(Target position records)
--- --- ---

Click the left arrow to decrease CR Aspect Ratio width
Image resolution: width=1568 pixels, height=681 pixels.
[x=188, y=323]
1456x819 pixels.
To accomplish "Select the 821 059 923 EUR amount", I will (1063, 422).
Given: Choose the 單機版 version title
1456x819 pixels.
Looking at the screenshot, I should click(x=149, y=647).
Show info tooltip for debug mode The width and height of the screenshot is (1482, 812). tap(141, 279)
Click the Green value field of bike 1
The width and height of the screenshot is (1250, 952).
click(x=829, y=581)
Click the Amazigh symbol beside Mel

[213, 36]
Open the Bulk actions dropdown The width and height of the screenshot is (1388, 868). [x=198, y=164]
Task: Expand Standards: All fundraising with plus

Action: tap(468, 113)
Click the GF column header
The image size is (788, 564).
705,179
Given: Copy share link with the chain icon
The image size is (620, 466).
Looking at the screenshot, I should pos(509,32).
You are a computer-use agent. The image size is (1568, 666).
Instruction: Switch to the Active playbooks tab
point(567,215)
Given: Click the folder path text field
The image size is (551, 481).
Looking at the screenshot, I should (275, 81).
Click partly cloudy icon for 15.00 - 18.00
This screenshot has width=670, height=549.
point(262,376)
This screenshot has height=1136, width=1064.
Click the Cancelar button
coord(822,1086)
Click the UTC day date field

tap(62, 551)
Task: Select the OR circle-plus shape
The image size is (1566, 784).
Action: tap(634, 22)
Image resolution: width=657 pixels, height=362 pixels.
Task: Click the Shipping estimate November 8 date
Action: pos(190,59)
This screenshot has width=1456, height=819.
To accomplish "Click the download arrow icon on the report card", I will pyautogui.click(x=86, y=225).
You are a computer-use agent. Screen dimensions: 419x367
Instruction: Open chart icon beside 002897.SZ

--- --- ---

Directive >>
Pull out every line in the listing above that contains the word "resolution", matching its case exactly.

The response >>
Image resolution: width=1568 pixels, height=681 pixels.
Image resolution: width=657 pixels, height=362 pixels.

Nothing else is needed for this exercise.